Cryptonomicon is a 1999 novel by American author Neal Stephenson. The novel follows the exploits of two groups of people in two different time periods, presented in alternating chapters. The first group is World War II-era Allied codebreakers and tactical-deception operatives affiliated with the Government Code and Cypher School at Bletchley Park, and disillusioned Axis military and intelligence figures whom they encounter. The second narrative is set in the late 1990s with descendants of the first narrative's characters employing cryptologic, telecom and computer technology to build an underground data haven in the fictional Sultanate of Kinakuta. Their goal is to facilitate anonymous Internet banking using electronic money and (later) digital gold currency, with a longer range objective to distribute Holocaust Education and Avoidance Pod (HEAP) media for instructing genocide-target populations on defensive warfare.

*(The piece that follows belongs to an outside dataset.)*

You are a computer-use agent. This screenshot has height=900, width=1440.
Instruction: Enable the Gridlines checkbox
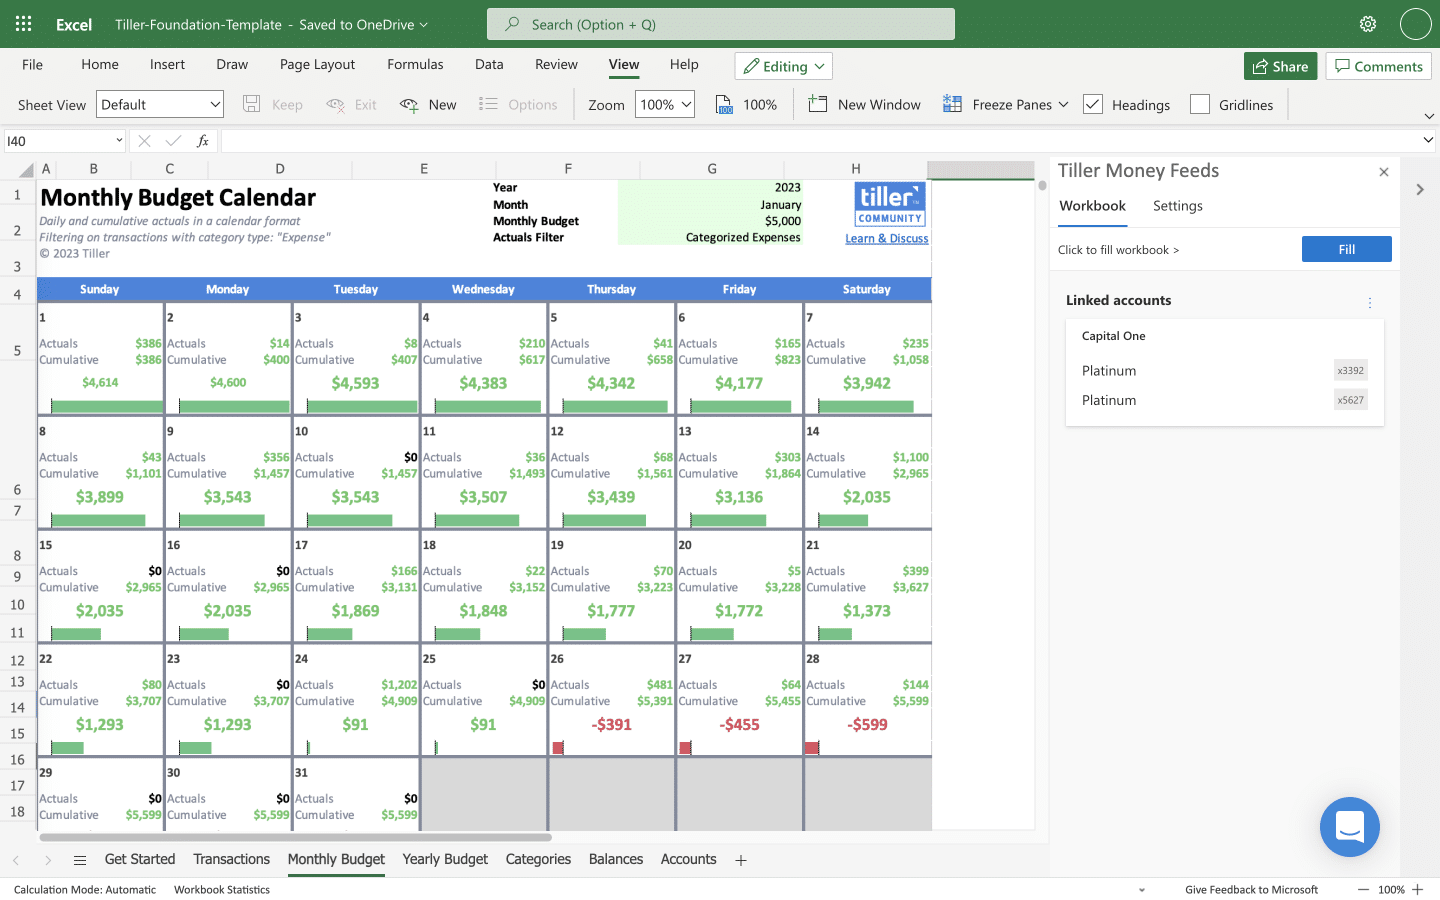(x=1200, y=105)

Genre and subject matter[edit]

Cryptonomicon is closer to the genres of historical fiction and contemporary techno-thriller than to the science fiction of Stephenson's two previous novels, Snow Crash and Diamond Age. It features fictionalized characterizations of such historical figures as Alan Turing, Albert Einstein, Douglas MacArthur, Winston Churchill, Isoroku Yamamoto, Karl Dönitz, and Ronald Reagan, as well as some highly technical and detailed descriptions of modern cryptography and information security, with discussions of prime numbers, modular arithmetic, and Van Eck phreaking.

Title[edit]

According to Stephenson: The title is a play on Necronomicon, the title of a book mentioned in the stories of horror writer H. P. Lovecraft:

I wanted to give it a title a 17th-century book by a scholar would be likely to have. And that's how I came up with Cryptonomicon. I've heard the word Necronomicon bounced around. I haven't actually read the Lovecraft books, but clearly it's formed by analogy to that.[1]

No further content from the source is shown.